5 go up Mam Tor

Jim, Geoff, Stuart, Christine, Mark, Kevin and me were at the gates this morning at 9.30. Destination, the No Car Cafe. I haven’t actually established whether, if you were to turn up in a car, you would be refused. Anyway, it’s a great place. This was a ride we did the week before Wild Wales last year and well worth repeating; lots of fast flat, steep up, steep down, drag up, drag down. Something for everyone.

We picked up Iain at the Grange and then Phil at Davenham and the nine of us proceeded on our merry way. Regular readers of this nonsense may remember that last week my front wheel disappeared down an enormous pothole. Well, as luck would have it, exactly the same pothole did exactly the same thing to me this week. Third in line and obviously aware of the pothole, the really stupid thing was that I swerved to miss it and swerved straight in to it, drawn in to it’s inky blackholeness. They don’t call me the next Sagan for nothing. Oh no, that’s someone else. More of him later.

Puncture fixed, thanks Jim for waiting. Thanks everyone else for waiting at the 3 Greyhounds getting an early drink in. I don’t mind really, just painting pictures with words. Outside Goostrey, Stuart flatted and, Captain Oates-like, he suggested we leave him as he, ‘may be some time’. After a small amount of protestation we did. 8 little indians left.

We nearly went through Swettenham, Congleton and Gawsworth but missed them all before arriving at Broken Cross where, the pull of the west being too much, Kevin peeled off to head for more familiar pastures. Just the magnificent 7 now.

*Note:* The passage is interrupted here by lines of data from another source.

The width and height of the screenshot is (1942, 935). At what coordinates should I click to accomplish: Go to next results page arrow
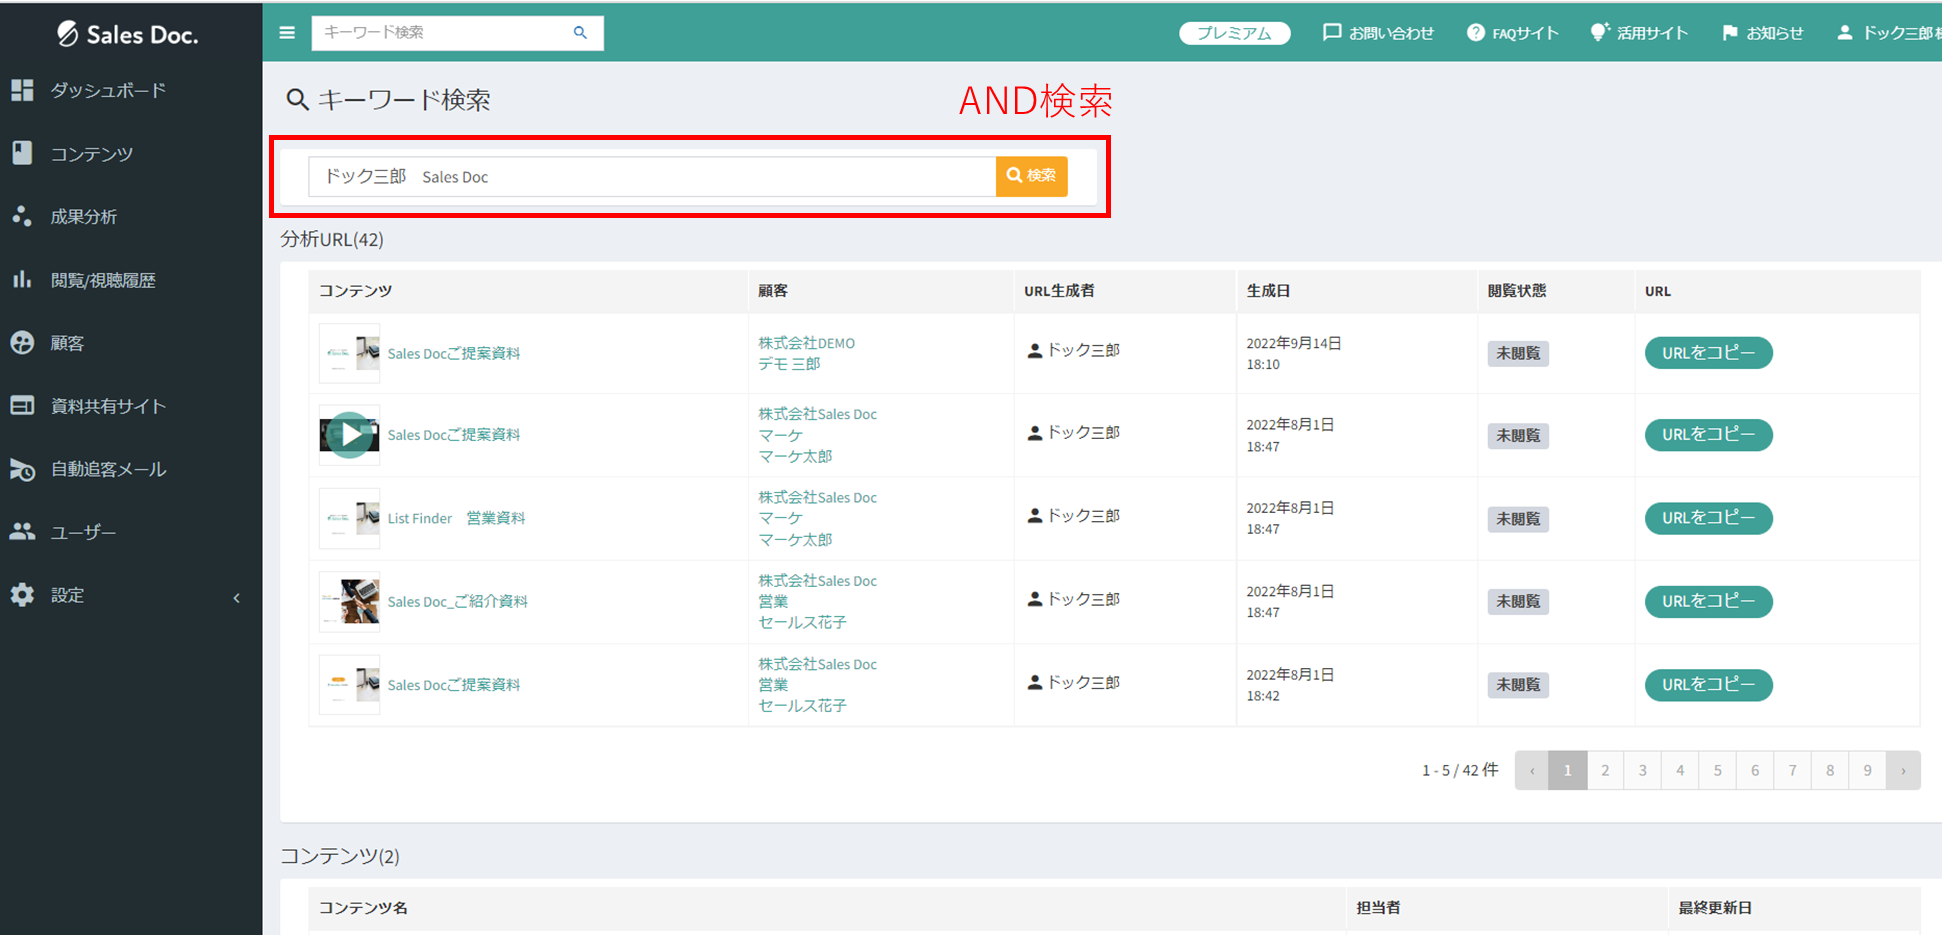1902,771
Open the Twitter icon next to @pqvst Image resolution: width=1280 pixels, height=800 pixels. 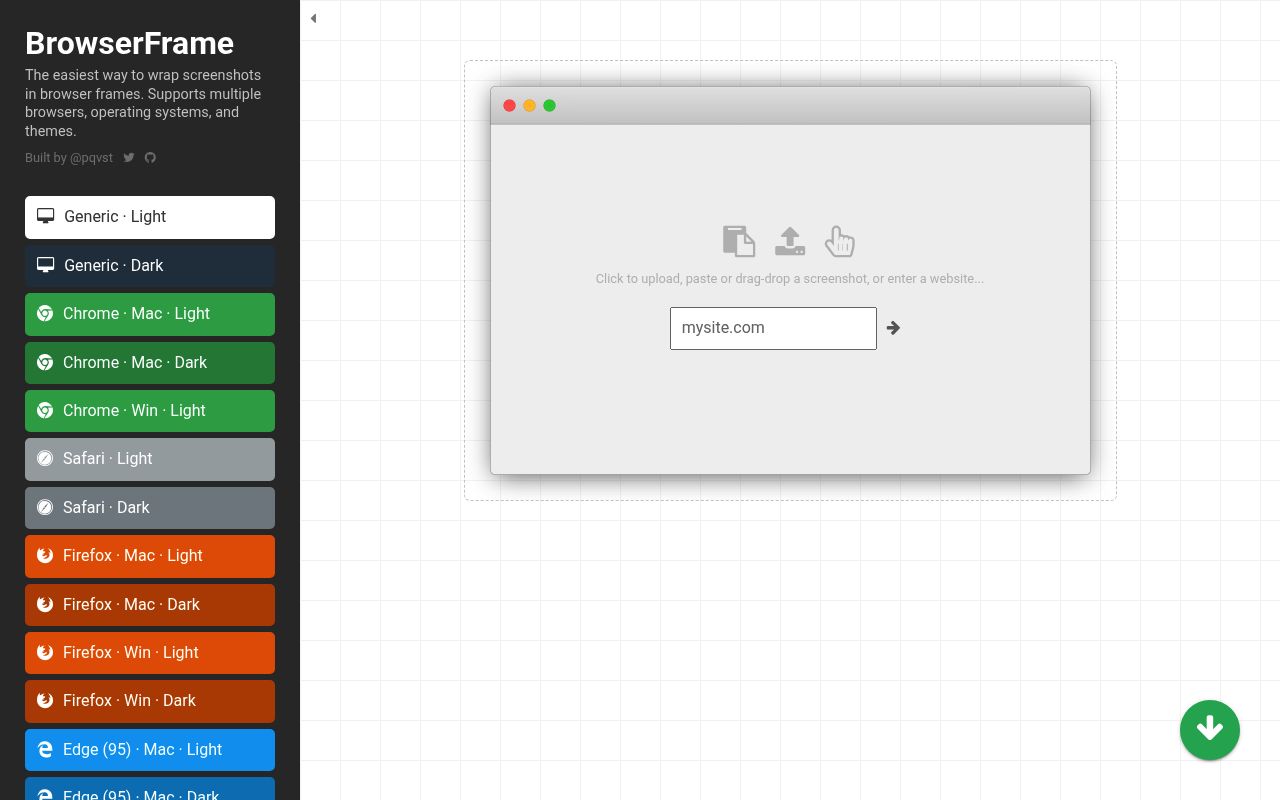point(129,157)
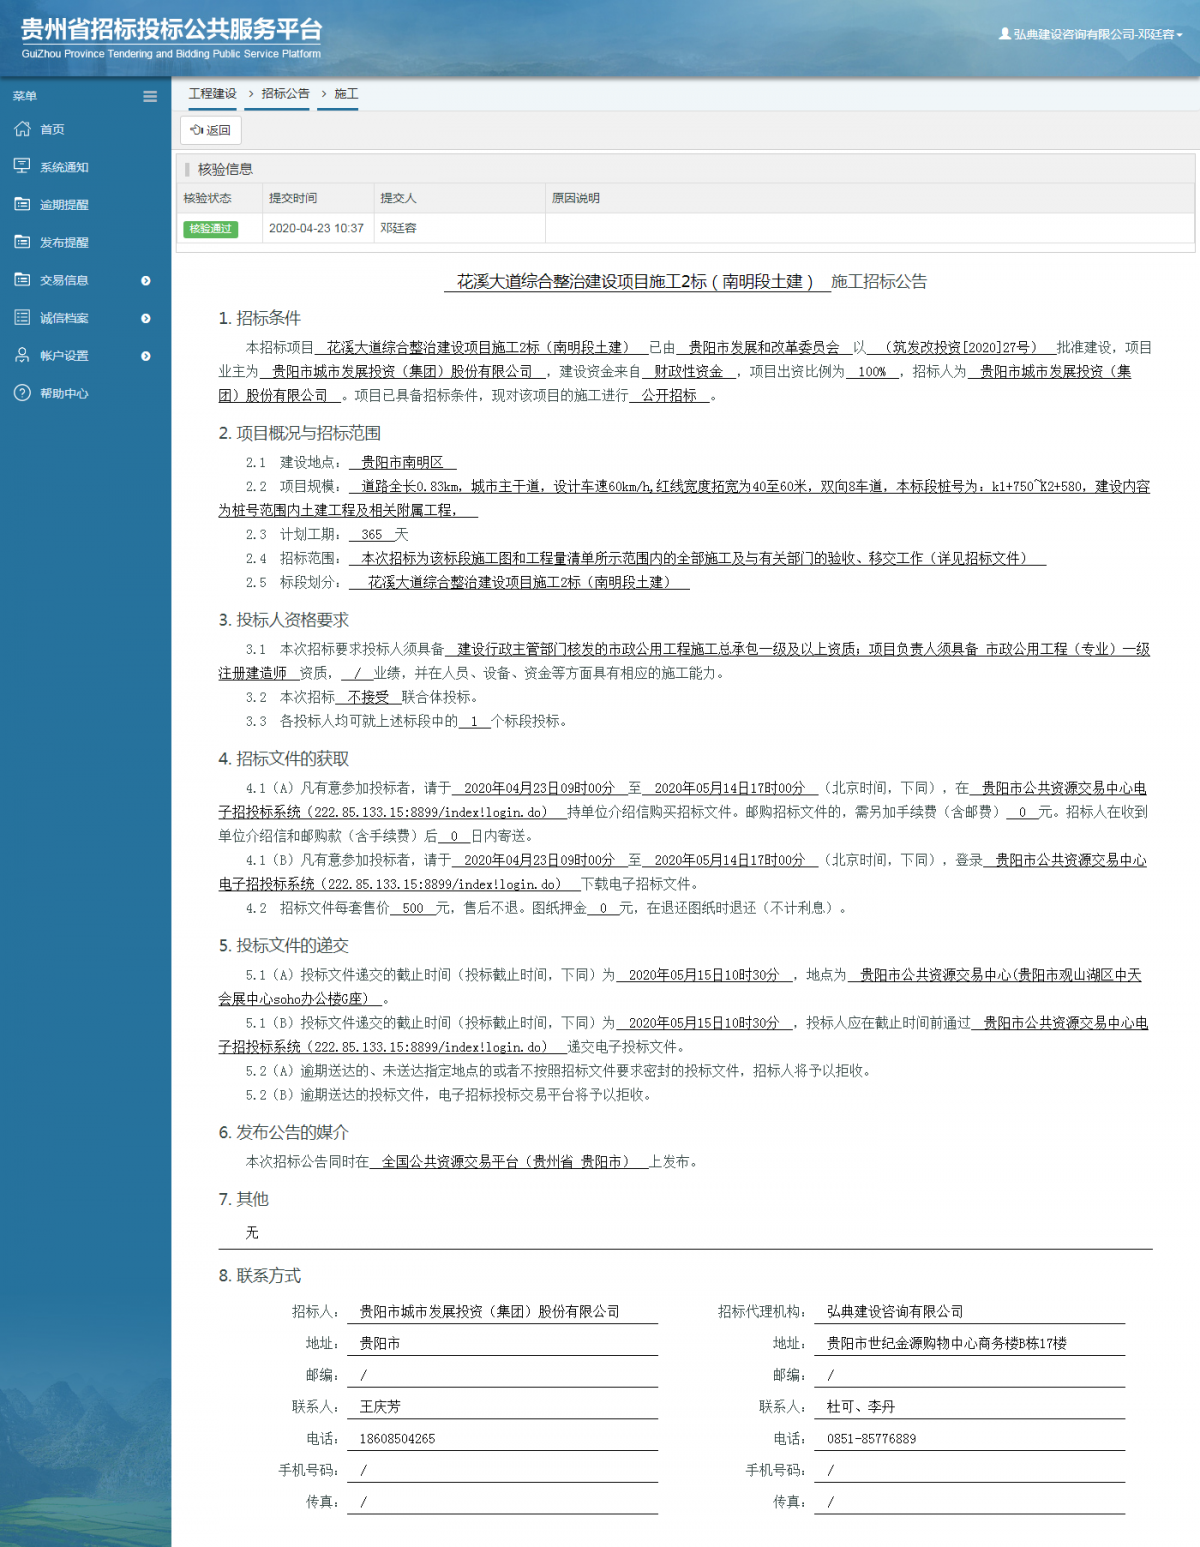
Task: Expand the 交易信息 submenu arrow
Action: (146, 281)
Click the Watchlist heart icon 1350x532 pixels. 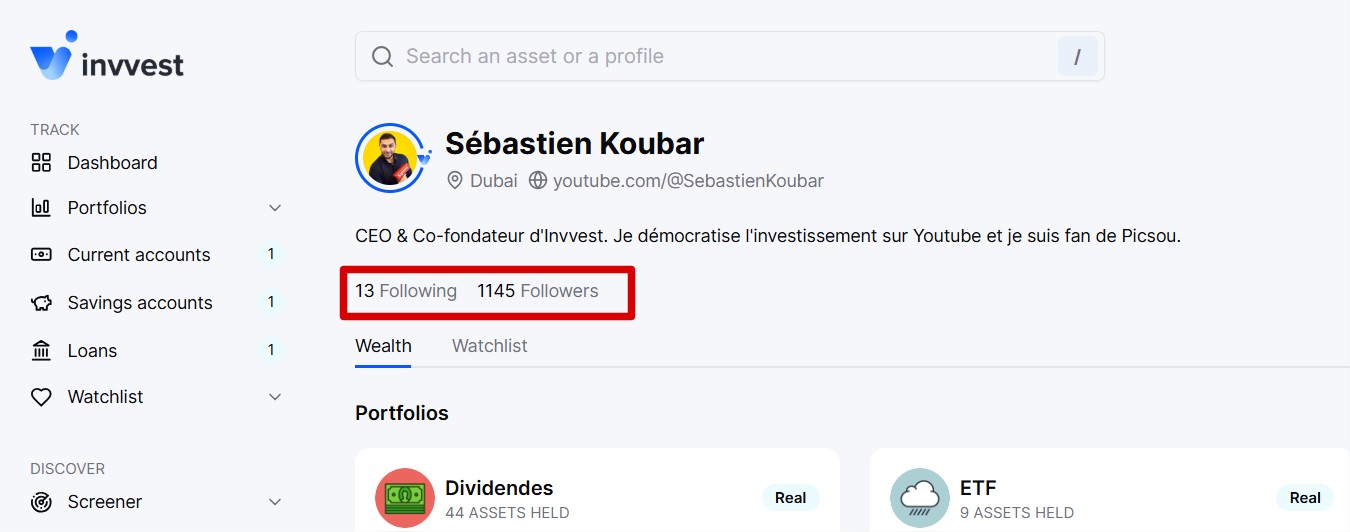(x=41, y=397)
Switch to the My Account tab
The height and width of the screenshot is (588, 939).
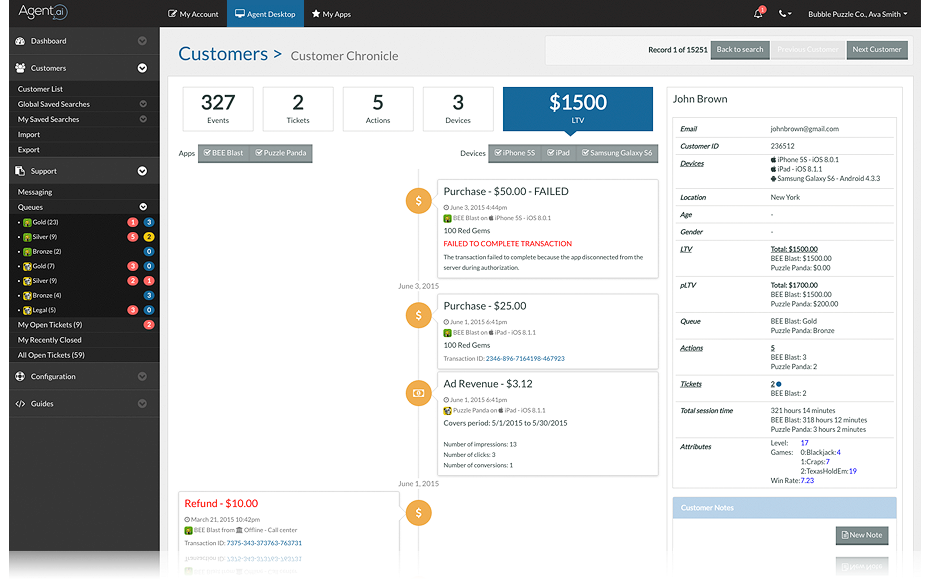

We skirted Macclesfield, then through Prestbury and Bollington before eventually reaching the day’s first objective, Blaze Hill. Geoff had dropped off the back at this point for a little machinery fettling but soon caught up as the road reached skywards. Always a good one to wake you up Blaze Hill, if you are cold at the bottom of it, which i don’t think any of us were today, then you certainly won’t be cold at the top. So Iain, Mark and Jim broke away and did their own thing, Geoff went past the rest of us and set off in pursuit and we all eventually reached the summit. I spent the whole climb thinking i would have done much better with a lower gear. Got to blame it on something. Jim fettled with his rear brake at this point, it sounding like a poorly mouse was stuck in his hub. Mark and Christine turned right at the main road while we turned left and so we were now 5.

Down and up and down and up we went on the road past Kettleshulme and to Whaley Bridge. It was along here that we caught and passed Tom Pidcock (yes that one, our newest World Champion, awesome job) with a female member of the GB Team. I hasten to add they were on their bikes, not at a bus shelter or anything. Jim, Iain and I lead the fast descent in to Whaley Bridge, I would have gone faster but for a lack of a higher gear, again, got to blame it on…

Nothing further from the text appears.